ETF Trends
ETF Trends

Records are set all of the time… in sports, business and in life. The question is once a record is set, should the focus then be on breaking it again or simply pursuing the strategy that got you there?

As discussed in a previous Blog post, we just finished an incredible record year in the ETF industry, with more than $330 billion in new investments[1]. I recently shared this fact with a group of high school students at a mentoring event and why ETF popularity has skyrocketed. Naturally, a group of sophomores and juniors aren’t really considering ETFs or investing in general, as they’re more curious about how to set a course for college. But planning an investment strategy is very similar to planning a career path―you want to set goals, but you also have to be flexible when life throws you a curve.

ETFs can help you do just that. And as more investors discover their benefits, the industry is growing rapidly. While it’s anyone’s guess whether there will be another broken record a year from now, I’m confident that ETFs will continue to gain traction around the globe.

The Role of Flexibility in 2015

Financial markets started the year with several challenges, including increased volatility in markets and currency. ETFs can help you navigate the choppy waters in a variety of ways, two of which I will highlight here.

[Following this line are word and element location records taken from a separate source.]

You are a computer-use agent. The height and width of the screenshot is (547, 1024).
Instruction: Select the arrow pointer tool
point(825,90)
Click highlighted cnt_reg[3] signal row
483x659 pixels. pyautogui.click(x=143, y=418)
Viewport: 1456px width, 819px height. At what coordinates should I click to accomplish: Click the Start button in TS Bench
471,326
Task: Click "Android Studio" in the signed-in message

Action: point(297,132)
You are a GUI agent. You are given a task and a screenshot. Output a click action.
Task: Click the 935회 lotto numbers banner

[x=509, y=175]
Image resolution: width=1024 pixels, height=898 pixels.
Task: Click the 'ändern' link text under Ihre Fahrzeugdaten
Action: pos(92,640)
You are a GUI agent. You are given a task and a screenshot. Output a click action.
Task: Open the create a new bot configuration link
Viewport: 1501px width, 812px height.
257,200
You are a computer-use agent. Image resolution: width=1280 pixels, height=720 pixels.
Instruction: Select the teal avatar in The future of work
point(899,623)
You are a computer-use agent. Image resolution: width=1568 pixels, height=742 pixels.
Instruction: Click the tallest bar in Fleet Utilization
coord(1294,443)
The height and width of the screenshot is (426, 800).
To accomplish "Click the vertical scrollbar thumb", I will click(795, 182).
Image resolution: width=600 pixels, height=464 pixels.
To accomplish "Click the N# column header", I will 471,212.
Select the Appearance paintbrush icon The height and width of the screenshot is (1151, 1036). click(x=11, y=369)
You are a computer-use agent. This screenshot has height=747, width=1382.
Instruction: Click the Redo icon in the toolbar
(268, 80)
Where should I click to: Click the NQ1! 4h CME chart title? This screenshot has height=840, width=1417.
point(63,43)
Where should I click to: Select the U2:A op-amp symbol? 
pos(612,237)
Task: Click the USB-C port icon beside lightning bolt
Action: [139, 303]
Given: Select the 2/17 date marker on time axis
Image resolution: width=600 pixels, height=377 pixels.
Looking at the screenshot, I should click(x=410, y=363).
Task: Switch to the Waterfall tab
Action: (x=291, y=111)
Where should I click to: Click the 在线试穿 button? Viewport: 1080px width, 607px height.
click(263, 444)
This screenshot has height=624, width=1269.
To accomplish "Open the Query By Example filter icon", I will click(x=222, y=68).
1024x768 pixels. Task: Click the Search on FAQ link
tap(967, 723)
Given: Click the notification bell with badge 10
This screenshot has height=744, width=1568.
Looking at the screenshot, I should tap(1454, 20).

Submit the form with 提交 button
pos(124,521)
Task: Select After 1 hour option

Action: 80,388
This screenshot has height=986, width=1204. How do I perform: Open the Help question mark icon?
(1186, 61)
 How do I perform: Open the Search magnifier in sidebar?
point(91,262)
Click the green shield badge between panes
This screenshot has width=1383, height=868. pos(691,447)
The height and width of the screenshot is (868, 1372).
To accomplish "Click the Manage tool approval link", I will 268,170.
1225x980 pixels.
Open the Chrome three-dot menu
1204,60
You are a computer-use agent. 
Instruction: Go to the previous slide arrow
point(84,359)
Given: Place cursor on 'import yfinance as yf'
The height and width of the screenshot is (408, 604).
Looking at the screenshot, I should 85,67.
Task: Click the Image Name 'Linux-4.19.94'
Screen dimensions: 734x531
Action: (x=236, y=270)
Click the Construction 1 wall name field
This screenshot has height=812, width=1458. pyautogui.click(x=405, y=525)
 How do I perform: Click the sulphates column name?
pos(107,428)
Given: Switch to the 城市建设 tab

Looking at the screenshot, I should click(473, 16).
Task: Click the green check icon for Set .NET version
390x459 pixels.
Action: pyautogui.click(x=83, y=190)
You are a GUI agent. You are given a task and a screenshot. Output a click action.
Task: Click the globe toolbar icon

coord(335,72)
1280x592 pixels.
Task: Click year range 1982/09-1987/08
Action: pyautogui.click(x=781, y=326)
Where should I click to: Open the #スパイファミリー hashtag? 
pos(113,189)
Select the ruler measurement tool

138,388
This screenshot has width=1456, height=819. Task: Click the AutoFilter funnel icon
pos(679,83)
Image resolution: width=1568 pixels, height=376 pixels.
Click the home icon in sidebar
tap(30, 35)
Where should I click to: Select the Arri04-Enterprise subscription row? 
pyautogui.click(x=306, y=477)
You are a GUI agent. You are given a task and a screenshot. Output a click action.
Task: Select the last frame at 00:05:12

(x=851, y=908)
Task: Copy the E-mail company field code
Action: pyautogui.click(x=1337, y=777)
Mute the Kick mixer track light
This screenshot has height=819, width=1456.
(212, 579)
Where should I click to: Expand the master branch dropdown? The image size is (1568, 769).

First, we believe smart beta will continue to grow. The category has quadrupled in the past five years[2], pulling in over $65 billion in assets in 2014. As my colleague Sara Shores writes, smart beta combines elements of active and passive strategies to accommodate unique investment opportunities. I see two types of smart beta that can potentially help strengthen investor portfolios in 2015:

1.   Minimum volatility. These funds could see more demand as investors try to reduce risk during turbulent periods. For an investor, they give exposure to a key index but through targeted holdings, seeking to reduce risk and decrease the market’s peaks and valleys.